ENGL 1302/ EVC/ P1
An Analysis of ‘‘The Lottery’’
Shirley Jackson’s short but disturbingly profound piece of work is titled ‘‘The Lottery’’.
The story focuses around a village on the day of their annual lottery. The town villagers have a misbelief that if they sacrifice one of their own, they will have good crops the next year. One by one in alphabetical order, the villagers draw a lottery. Mrs. Hutchinson ends up being the chosen one with the black dot on her paper. She proceeds by walking towards the center of the crowd and gets stoned to death. The central idea in ‘‘The Lottery’’ by Shirley Jackson suggest that people can sometimes blindly follow actions just because of its tradition.
The author builds up the main character Tessie Hutchinson so that it would seem like she deserves the cruel execution she is faced at the end. In the beginning, Tessie shows up late, wearing an apron, claiming that she had forgotten that today was lottery day. Even before the lottery has begun, she is already guilty of tardiness. After reading the story and its outcome, I wonder if
Tessie was dreading this day all along. When Tessie is in no sort of danger, she is gossiping away with the other ladies. She even encouraged her husband to draw the lottery. But when her name is chosen, her character changes completely. Thus, making her a dynamic character.
The central conflict in "The Lottery" is Individual vs. Society, showing the individual's struggle against collectively accepted norms. Tessie Hutchinson refuses to accept that her family,
and then she herself, has been chosen for the Lottery, but her protests are ignored and overpowered by the collective assurance of the ritual's acceptance. Old Man Warner represents Society, the purpose which is condoned by the village as normal and even virtuous. Tessie represents
Man, the individual who fights against norms but, in this case, is destroyed by them. Her fight comes from a selfish, personal desire for her family to be spared by the Lottery; since the society of the village expects every member to be equally invested in the outcome, her rebellion is quickly put down. The outcome of the story shows that Society, in this case, is victorious, and there is no sign that the Individual has had much effect on other opinions.

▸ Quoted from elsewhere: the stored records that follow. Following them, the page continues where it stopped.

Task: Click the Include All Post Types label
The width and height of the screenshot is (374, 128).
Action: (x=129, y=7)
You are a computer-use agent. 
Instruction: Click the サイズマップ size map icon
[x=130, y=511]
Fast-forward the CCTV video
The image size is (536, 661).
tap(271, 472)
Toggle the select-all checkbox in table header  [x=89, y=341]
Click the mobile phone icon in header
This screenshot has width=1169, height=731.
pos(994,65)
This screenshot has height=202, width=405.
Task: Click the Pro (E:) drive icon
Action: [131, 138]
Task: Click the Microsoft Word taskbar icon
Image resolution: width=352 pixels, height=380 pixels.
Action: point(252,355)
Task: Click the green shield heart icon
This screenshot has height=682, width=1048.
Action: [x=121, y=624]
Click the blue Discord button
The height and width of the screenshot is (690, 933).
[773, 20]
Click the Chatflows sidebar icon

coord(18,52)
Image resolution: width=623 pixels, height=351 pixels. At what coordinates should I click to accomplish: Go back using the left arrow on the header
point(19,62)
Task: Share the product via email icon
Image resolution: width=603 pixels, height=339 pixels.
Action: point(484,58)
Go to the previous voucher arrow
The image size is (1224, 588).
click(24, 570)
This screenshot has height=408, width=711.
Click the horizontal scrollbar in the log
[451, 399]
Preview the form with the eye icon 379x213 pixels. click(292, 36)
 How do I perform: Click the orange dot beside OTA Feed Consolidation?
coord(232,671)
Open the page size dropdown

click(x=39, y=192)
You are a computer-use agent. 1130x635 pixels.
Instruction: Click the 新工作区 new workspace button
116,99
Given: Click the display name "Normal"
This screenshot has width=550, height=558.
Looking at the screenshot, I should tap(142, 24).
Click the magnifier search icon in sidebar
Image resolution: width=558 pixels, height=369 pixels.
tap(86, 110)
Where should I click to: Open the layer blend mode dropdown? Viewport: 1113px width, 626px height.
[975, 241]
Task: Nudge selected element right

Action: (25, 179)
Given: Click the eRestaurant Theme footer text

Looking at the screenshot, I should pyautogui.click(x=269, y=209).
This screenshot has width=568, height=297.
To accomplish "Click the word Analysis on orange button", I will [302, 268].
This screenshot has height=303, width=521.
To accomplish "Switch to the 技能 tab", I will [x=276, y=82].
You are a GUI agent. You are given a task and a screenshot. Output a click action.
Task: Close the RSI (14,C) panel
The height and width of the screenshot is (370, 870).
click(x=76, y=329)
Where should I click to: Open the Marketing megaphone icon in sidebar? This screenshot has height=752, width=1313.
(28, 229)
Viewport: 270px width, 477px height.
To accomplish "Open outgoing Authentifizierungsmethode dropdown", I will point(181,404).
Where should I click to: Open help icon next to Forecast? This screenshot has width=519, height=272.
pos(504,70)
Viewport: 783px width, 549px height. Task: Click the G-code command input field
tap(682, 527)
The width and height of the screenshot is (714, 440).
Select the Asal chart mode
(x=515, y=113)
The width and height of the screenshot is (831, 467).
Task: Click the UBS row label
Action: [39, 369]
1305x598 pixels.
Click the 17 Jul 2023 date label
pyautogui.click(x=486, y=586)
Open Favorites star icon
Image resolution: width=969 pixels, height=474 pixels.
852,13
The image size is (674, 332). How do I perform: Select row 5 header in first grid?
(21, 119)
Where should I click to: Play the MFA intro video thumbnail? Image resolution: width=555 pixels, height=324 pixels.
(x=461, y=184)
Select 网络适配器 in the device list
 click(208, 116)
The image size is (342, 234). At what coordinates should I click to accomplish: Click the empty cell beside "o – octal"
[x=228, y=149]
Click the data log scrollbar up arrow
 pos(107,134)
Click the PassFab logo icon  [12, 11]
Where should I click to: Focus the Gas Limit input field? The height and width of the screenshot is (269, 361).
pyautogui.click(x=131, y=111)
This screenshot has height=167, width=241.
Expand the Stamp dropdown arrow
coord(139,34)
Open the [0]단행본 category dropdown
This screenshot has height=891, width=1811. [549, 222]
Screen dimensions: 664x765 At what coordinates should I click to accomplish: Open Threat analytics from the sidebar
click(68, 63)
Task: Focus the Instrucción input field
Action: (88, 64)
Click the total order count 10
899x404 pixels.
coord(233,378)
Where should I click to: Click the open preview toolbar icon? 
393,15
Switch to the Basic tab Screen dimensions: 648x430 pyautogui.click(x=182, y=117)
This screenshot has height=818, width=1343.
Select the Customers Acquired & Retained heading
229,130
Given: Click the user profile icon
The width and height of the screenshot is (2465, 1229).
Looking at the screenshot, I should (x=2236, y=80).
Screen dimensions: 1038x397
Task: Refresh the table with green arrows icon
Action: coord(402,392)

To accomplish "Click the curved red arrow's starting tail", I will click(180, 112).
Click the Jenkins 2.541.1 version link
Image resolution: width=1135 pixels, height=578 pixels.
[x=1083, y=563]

The author of this story uses the third-person dramatic point of view to tell a story about an un-named village that celebrates a wicked, annual event. In this point of view, the narrator is an unidentified speaker who reports things in great detail, even though the narrator does not play a role in the story. The use of the third-person point of view, with just a few cases of third-person omniscient thrown in, is an effective way of telling this ironic tale, both because the narrator's reporter-like blandness parallels the villagers' apparent apathy to the lottery, and because it helps build to the surprise ending by giving away bits of information to the reader through the actions and discussions of the villagers without giving away the final twist.
The setting of "The Lottery" has all the appearance of being a wholesome small town in rural America. Through imagery and detail, like "the flowers were blooming profusely, and the grass was richly green," Jackson conveys a pastoral feeling of a gentle summer. The men speak of tractors and farming, and the women wear "faded house
dresses and sweaters." Jackson's use of setting in "The Lottery" is one of the greatest…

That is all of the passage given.